Oracle’s experience bears this out. Changing average sales reps into rock-star reps is simply a matter of changing their behavior. Oracle’s Business Brain Program introduces thousands of reps to successively more advanced thinking topics, so they don’t simply regurgitate product information but sell in context.
A company called BrainStudio put this program together for Oracle using Qstream, a mobile, game-driven sales enablement platform from my company. The platform pushes out personalized question streams made up of simple yet thoughtful scenario-based challenges, which take up only a few minutes a day using any mobile device. The program combines social-recognition elements, such as leaderboards, to leverage reps’ inherent competitive nature while keeping them highly engaged in what otherwise might be viewed as just another training requirement.
Through repetition over small periods of time, reps retain key messages and selling skills. What’s more, results are delivered to sales executives – not to flog the reps but to identify highly targeted coaching opportunities to ensure that every rep on the team is well prepared to sell with insight into the customer’s world.
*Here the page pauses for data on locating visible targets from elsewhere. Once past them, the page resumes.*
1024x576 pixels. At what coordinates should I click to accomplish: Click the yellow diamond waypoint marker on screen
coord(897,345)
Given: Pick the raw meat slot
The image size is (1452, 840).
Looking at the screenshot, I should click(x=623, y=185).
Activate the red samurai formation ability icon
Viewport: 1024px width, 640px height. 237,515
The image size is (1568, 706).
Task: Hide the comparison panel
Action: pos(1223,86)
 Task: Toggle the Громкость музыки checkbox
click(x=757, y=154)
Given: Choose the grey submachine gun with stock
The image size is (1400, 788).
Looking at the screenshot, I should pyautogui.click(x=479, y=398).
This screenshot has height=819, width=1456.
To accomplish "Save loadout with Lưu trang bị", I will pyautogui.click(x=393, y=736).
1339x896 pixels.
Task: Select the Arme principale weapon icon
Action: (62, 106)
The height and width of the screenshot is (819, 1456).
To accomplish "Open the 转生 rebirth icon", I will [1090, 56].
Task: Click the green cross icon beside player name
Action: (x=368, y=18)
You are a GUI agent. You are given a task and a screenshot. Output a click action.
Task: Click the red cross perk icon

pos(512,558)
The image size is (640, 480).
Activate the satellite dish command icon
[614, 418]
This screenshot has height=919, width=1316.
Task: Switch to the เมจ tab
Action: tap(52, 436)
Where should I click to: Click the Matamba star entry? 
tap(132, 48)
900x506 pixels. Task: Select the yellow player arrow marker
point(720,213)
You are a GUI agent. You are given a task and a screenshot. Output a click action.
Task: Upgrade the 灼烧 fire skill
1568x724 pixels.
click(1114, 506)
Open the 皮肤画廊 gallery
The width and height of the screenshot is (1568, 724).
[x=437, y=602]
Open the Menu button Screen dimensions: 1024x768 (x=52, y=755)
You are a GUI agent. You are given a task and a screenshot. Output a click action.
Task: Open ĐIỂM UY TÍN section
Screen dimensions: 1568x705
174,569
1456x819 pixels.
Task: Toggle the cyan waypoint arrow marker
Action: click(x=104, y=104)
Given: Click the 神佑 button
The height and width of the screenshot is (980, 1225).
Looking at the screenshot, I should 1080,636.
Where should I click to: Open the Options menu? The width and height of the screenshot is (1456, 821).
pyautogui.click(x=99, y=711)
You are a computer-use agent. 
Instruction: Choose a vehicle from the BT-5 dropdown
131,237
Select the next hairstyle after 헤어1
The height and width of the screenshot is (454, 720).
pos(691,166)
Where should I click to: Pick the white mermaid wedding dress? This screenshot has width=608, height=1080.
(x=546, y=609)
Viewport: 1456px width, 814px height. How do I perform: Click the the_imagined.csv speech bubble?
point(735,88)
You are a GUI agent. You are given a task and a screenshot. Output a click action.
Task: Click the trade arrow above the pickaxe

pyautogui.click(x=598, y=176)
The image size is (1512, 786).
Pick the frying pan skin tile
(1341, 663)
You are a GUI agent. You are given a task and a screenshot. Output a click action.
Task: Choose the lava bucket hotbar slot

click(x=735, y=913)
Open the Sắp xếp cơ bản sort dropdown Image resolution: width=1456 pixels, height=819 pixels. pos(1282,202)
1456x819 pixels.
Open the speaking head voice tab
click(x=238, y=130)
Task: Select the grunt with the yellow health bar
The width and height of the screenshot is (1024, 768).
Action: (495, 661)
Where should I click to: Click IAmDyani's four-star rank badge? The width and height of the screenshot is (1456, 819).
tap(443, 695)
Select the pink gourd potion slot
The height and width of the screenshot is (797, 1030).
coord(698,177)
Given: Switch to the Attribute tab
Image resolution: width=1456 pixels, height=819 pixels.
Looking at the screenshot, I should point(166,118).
Increasing sales revenue is a common goal, but some organizations end up looking in the wrong places. Instead of gimmicks, recruiters, and obsessive automation, it’s time we look within and honor our own people as the best path to achieving success. How many rock stars could you develop this year?
Good article.
Great article Duncan! I have seen a number of Rock Stars in my career. Some have been the hardest working, and some have been the luckiest. Some have been a combination of both, but you’re right, it’s nearly impossible to recruit them away with the money they make and also difficult to identify future Rock Stars. Absolutely seems like investing in your existing team will be more likely to work in the long run. Thank you for sharing…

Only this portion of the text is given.